Ham and Broccoli Quiche

Ham, broccoli, sautéed green onions and mushrooms. Folded into beaten eggs and baked in a home made flaky butter crust.

I have no idea who started the “real men don’t eat quiche” cliche, but it seems a little rediculous if you ask me. My husband goes crazy over this meal. He may eat over half the pie by himself, but hey, someone has to eat it right? It paired perfectly with a beautiful avocado rose, fresh slices of tomato and sour cream mixed with garlic chili paste. Minus the pie crust, it really isn’t that hard to make. It did require two hands though, as my toddler wanted to be held and had other plans for my time than making brunch. The hubby had to step up and do most of the work. 

Here is what you need

Crust for one pie

1 1/4 cup flour, 14 cup additional for dusting

1/2 cup cold salted butter (cubed)

1/4 cup water 

1/2 teaspoon salt


1 head of broccoli (stems and all yields 2 cups chopped)

1/2 cup raw diced mushrooms (to be sautéed)

4 diced bulbs green onions (cebollitas)

6 deli slices of ham

1 tomato sliced and quartered for garnish

1/3 cup blue cheese

Prep your crust first. On a clean dry surface. Pour your flour out and cut your butter over the pile. Using your fingers, work the butter into the flour until the butter clumps are no larger than a pea in size. Create a nest out of the flour pile and pour 1/4 cup ice water into the center. Slowly work the water into the crust to form a ball. It needs to be wet enough that it can be rolled out and not fall apart. To make it easier to roll and place in a pie pan, I rolled my dough over a floured pastry cloth. The dough was rolled to a little over a millimeter thickness and turned out over a glass pie dish. Using a fork, poke the crust to create small air holes, this helps the crust cook evenly. heat your oven to 350 and start on your filling. 

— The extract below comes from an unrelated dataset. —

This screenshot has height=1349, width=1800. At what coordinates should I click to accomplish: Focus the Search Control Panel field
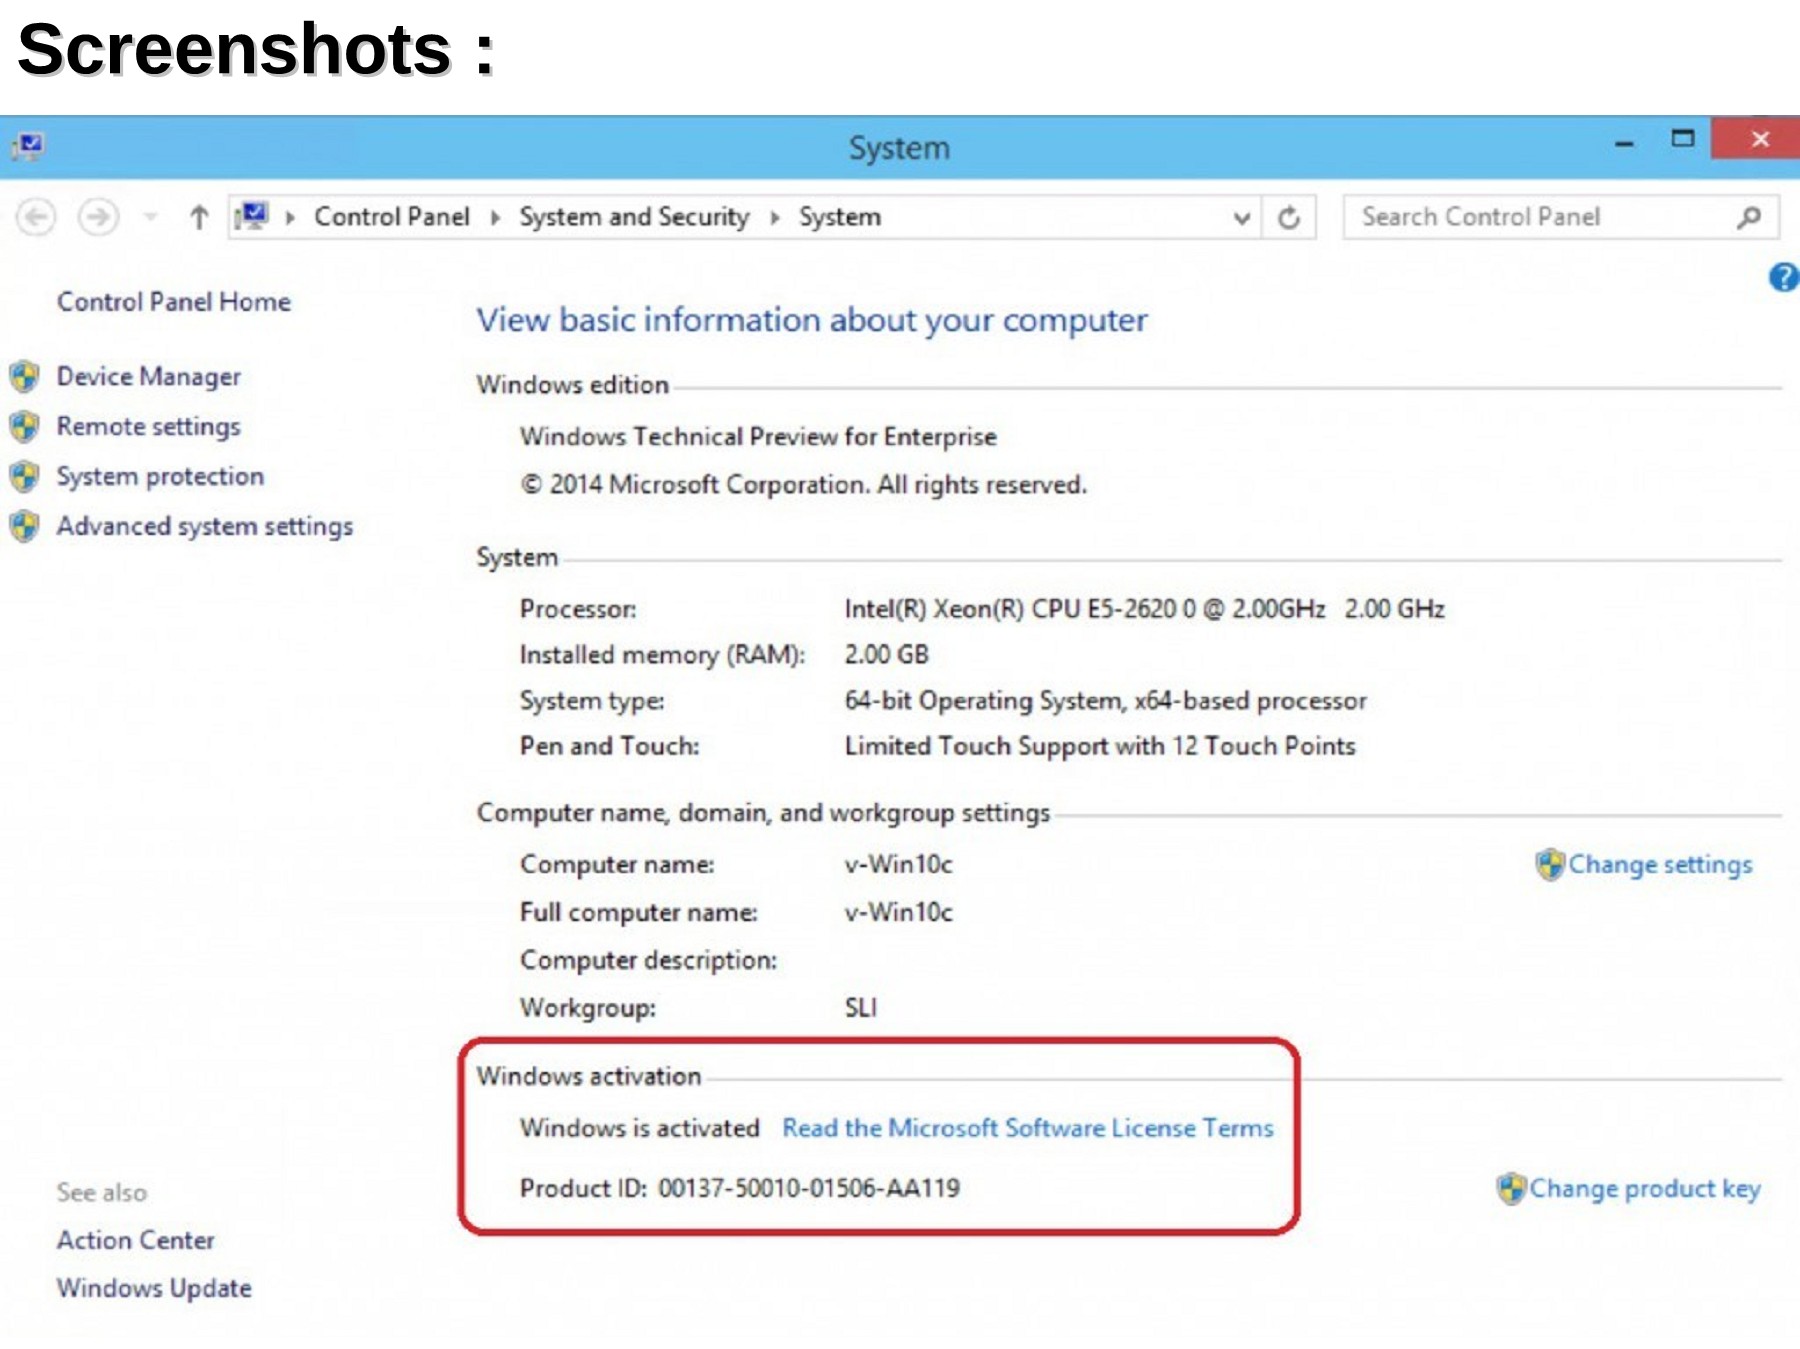pos(1540,217)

Using a food processor, seperatly dice all your vegetables, approximently the same size, except for your tomato. It will be placed on the top of the pie later. Crack your eggs over a bowl and scramble them with a fork. Set the bowl aside and heat a skillet on the stove. Cube two slices of deli ham and brown in a skillet. Add the cooked ham to the bowl of beaten eggs. Next place 1/2 tablespoon of butter in skillet and sautée the onions and mushrooms. Once a golden brown, add them to the egg mixture along with your chopped broccoli. Make sure your broccoli is finely chopped. It will make the final product stick together more and less likely to fall apart. Add your salt and cheese. Give it one more good mix with the fork and pour over your prepared crust. As the eggs cook, they will expand, so make sure to leave enough room at the top of the crust to allow for that. You don’t want a pile of eggs burning at the base of your oven. As you pour it over your crust, it should be rather thick in consistancy. Very heavy in vegetable and less runny with egg. Don’t forget you still have leftover ham! Place the slices of ham in a stack. One on top of the other. Roll the ham as if it were a Cinnamon roll from one end to the other. With a two finger spacing. Cut the roll creating little ham rosettes. Press the ham rosettes into the top of the the egg mixture already inside the pie crust. In between the rosettes place slices of tomato. You don’t want the tomato inside of the egg, just on top. Adding it to the egg mixture creates too much moisture and causes unappealing bubbles in the surface. Roasting them on the surface also brings out their natural sweetness and bold flavor. 

Lastly, using a pastry brush, dip it into the quiche and brush the crust with egg. Don’t miss this part! It creates a great golden color and protects the crust from drying out, burning or cracking. 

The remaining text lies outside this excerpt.